Meghan almost dropped her D-Rive when it began to make that unearthly screeching noise, and she felt her heart drop into her stomach. She looked back at Ibexmon, and indeed, orange circuits and vein-like patterns were beginning to seep up his body, and a black glow was beginning to consume everywhere not touched by the orange light.

Karatenmon fell into a defensive stance, raising his swords and not wanting to risk touching Ibexmon just yet.

Underneath his skull mask, Ibexmon's eyes were filled by an orange glow; the noise he made was between a roar and a gutteral scream, pained and feral, like a trapped and wounded animal, but there was also a fury to it, a berserker rage that threatened to tear at Ibexmon's throat until he tasted blood. It began to meld with the screeching noise, and too-familar words could be made out in the noise.

"Ibexmon, catalyst evolve to--!"

Ibexmon was surrounded by the same sphere of glitching orange and black light that was becoming uncomfortably familiar. It began to grow in size, and when it sheared away, the new form left behind didn't inspire a lot of confidence.

He was now larger than he had been as Ibexmon by a fair margin, but his basic bodily shape stayed intact-- a large (very large) quadrupedal goat, black and burnt orange in colour. In a mocking echo of Ibexmon's skull mask, the flesh had all been stripped away from his head, leaving only bleached bone sitting in the nest-like framing that an ochre-coloured lion's mane provided. He had four horns once more, as he did as Oremon, but now they were curved and arrayed like a Jacob ram instead of a goat, with the lower pair curling up near his face and the upper pair sweeping back, and between the points of these upper horns, a black flame was suspended in the air, flickering gently.
Bone protruded from his haunches, shoulders, and the base of his spine, while ivory rings were settled around his elbow joints. His hooves were that same bleached-bone colour, and the slightly shaggy fur on his limbs had turned a darker, burnt-orange colour than it had been as Ibexmon.
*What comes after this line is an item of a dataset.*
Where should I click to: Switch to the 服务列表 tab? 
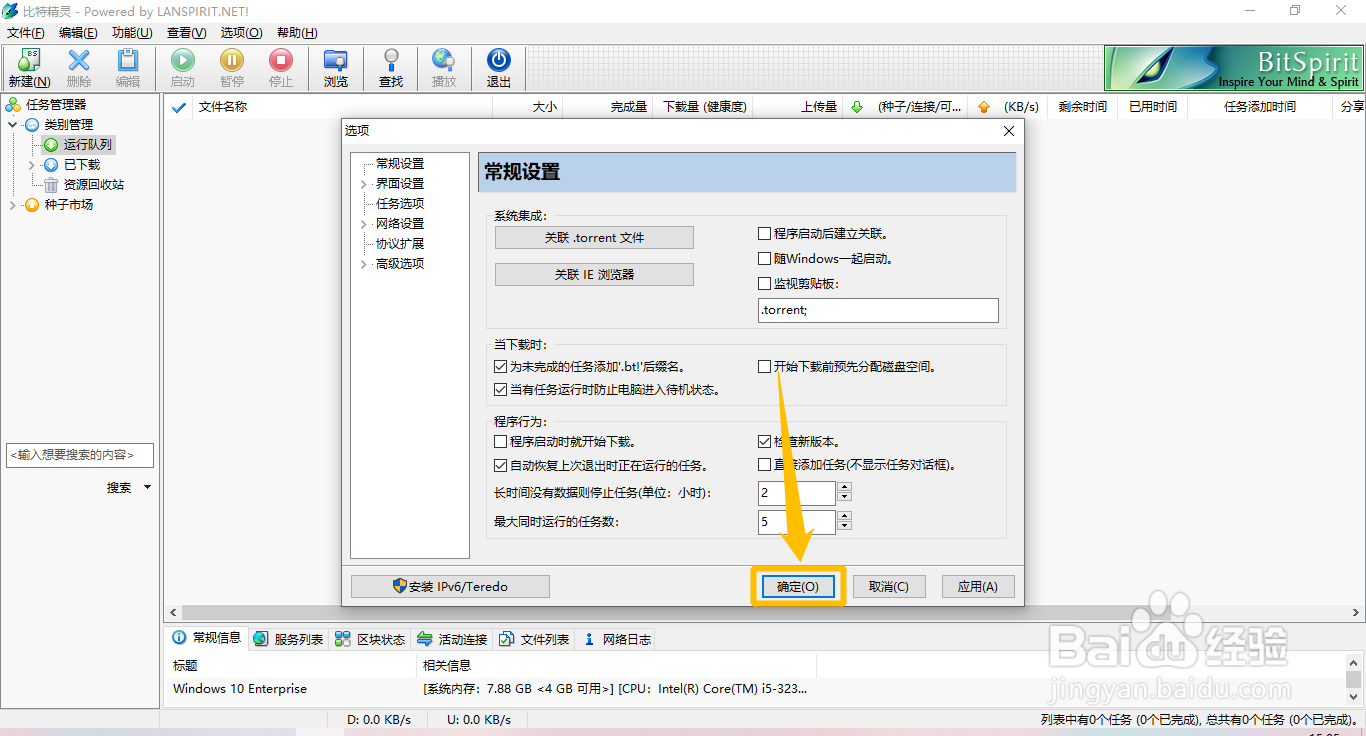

And that wasn't even getting into the eyes. He had five eyes, now-- actually, no, he had seven. There were five on his face, and one each on his shoulders, each of them yellow with bright-red rectangular pupils, and none of them seemed to focus on the same spot, or focus on any one spot for longer than a few moments at all.
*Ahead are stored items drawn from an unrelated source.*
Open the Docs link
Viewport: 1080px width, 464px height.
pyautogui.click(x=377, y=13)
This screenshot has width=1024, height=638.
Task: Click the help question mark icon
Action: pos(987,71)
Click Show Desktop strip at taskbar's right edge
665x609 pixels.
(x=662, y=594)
No longer a simple fluffy nub, his tail was long and thrashed wildly-- which made it hard to tell, immediately, that it was in fact a cobra with ruby-red eyes and orange scales, its hood splayed out wide and its fangs on display, as long as a human head.

"Cabramon!" he announced, rearing back onto his hind legs and smashing his hooves back down into the ground beneath him, and the grass around his feet seemed to wither and die at the touch of his hooves. His voice was a rattling hiss, quite befitting his skeletal visage.

"Oremon!" Meghan yelled, clenching her hands into fists, a deep sick-ish feeling in the pit of her stomach.
(This was, after all, what Oremon had just been afraid of, right?)

Karatenmon had a glint of regret in his eyes, like maybe he had bitten off more than he could chew. He didn't have time to think about it; Cabramon charged, ready to fight. He was acting like a wild berserker, tossing his head and hissing and snarling and attacking with his hooves and horns and even his teeth, all while the cobra that comprised his tail hissed and swayed and struck out. There was an uncontrollable energy to everything he did, like he had no thoughts on his mind but killing whatever was in front of him.

Karatenmon leapt backwards and into the air to attempt to get some breathing room, but Cabramon was having none of that.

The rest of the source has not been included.